It is pretty clear that Nintendo is where my heart lies, where video games are concerned. Since I was a boy, I have embraced all things Nintendo – well, almost all things – and I look forward to seeing what they develop in the future. What I did not know as a kid is that Nintendo’s history stretches back a lot further than I realised, and here, I wish to offer up my own take on their legacy. Now, I must mention this is not a definitive account of the company’s past, so please do not take this as gospel. There’s plenty of material out there you can find via Google! With that said, let us begin.
The Early Days
Nintendo was founded on the 23rd of September, 1889. Yes, you read that correctly. Nintendo is more than one hundred years old. It goes without saying that they weren’t producing video games in the 19th Century, so what were they up to? The company’s founder, Fusajirō Yamauchi, made playing cards, notably hanafuda cards, in an era where laws around such cards were quite strict, and relaxed only a few years earlier. Mr Yamauchi soon needed to hire assistants to make more cards, owing to the popularity of his products.
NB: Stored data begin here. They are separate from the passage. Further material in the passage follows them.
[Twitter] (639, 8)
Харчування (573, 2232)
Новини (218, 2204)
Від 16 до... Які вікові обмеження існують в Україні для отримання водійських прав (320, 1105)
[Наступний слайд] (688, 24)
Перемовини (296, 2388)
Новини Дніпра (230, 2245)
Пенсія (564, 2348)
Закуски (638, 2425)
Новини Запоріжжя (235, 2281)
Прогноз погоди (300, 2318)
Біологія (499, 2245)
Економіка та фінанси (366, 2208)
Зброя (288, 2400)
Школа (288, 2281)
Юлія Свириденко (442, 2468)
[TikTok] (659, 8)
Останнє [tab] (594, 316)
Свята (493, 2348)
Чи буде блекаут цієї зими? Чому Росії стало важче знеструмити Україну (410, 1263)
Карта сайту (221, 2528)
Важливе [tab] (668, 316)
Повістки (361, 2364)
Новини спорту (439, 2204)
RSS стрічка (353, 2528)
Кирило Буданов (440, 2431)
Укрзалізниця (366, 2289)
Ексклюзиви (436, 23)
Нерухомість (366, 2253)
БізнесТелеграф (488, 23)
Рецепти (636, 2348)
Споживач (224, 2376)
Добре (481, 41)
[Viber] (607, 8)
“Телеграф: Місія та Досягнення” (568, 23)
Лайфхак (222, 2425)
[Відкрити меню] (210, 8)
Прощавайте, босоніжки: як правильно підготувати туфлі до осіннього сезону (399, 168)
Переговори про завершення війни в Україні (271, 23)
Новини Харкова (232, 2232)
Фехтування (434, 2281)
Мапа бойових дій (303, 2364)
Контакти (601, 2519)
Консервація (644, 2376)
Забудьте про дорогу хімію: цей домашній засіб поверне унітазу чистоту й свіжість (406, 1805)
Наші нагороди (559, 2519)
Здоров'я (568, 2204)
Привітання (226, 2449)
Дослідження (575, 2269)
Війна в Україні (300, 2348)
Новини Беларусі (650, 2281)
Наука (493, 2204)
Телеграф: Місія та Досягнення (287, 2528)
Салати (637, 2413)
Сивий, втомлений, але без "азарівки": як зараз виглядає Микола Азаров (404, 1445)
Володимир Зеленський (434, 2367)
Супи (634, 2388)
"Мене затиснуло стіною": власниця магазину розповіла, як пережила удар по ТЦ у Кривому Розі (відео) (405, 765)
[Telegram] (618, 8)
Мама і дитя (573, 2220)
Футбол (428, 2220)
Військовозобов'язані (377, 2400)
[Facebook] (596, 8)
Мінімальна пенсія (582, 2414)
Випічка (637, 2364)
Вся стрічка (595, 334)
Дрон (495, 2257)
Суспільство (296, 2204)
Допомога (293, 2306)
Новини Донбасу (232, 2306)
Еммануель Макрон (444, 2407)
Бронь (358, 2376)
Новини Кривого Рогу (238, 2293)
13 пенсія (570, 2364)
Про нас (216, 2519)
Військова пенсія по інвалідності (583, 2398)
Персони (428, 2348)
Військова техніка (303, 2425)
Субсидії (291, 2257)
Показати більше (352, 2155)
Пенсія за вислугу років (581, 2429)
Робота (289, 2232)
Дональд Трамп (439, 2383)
This business would continue for some time, with Mr Yamauchi passing the company on in 1933 to his son-in-law, Sekiryo Kaneda, who took on the Yamauchi name, as per Japanese tradition, and ran the business until 1949, when he suffered a stroke, and had to retire. He expanded sales of cards to India, and also to Japanese migrants to the USA, and oversaw Nintendo during the turbulent years of World War II, where he kept the company afloat by making and selling cards with nationalist messages. When he was taken ill, Mr Kaneda passed the company to his grandson, Hiroshi, and in the 1950s he became aware of the limitations of the playing card business, when he sought to strike an alliance with an American card company. The USPCC was the largest playing card company in the world at the time, but they had a small office within a much larger building, and Hiroshi realised it was time to seek to add to Nintendo’s portfolio.
This did not mean the end of playing cards, and in 1958, Hiroshi arranged a deal with Disney to use Disney’s characters on his cards. Whilst this was seen as controversial in Japan (American characters were hardly beloved), the idea proved to be such a success that in 1962, Nintendo floated on the Osaka Stock Exchange. However, things would take a turn for the worse.
False Dawns

The 1960s brought several efforts, many of them unusual (even by Nintendo’s standards), and many of them unviable. Among their strange new wares, Nintendo launched a remote control vacuum cleaner, a range of instant rice, the Ultra Machine (pictured above, a sort of baseball contraption), and the Love Tester, which was Nintendo’s first product to incorporate real electronic components. Nintendo felt the need to push different ideas, because by 1964 the playing card industry had reached saturation, and Nintendo’s share price plummeted.
Some of Nintendo’s ventures failed, such as the Love Tester, and their rice products. Others gained momentum, and served to push Nintendo in new directions. Hiroshi, upon a visit to an assembly line, discovered one of his employees, Gunpei Yokoi, had developed what became the Ultra Hand, for his own amusement, but this extendable claw would prove to be quite a success story, and helped Nintendo to survive an otherwise difficult spell. As the sixties became the seventies, Mr Yokoi would become an increasingly important figure within Nintendo, and he would help pioneer Nintendo’s move into video games. These first moves took the form of collaborations with other companies, but they would soon start to look into building arcade machines, working in particular with light guns.
This development of an increasingly popular market led Nintendo to make and release the Color TV-Game in 1977, which was in effect their first video game console, albeit one only released in Japan. Developed with Mitsubishi, this console played games such as Pong, and it proved quite popular in Japan.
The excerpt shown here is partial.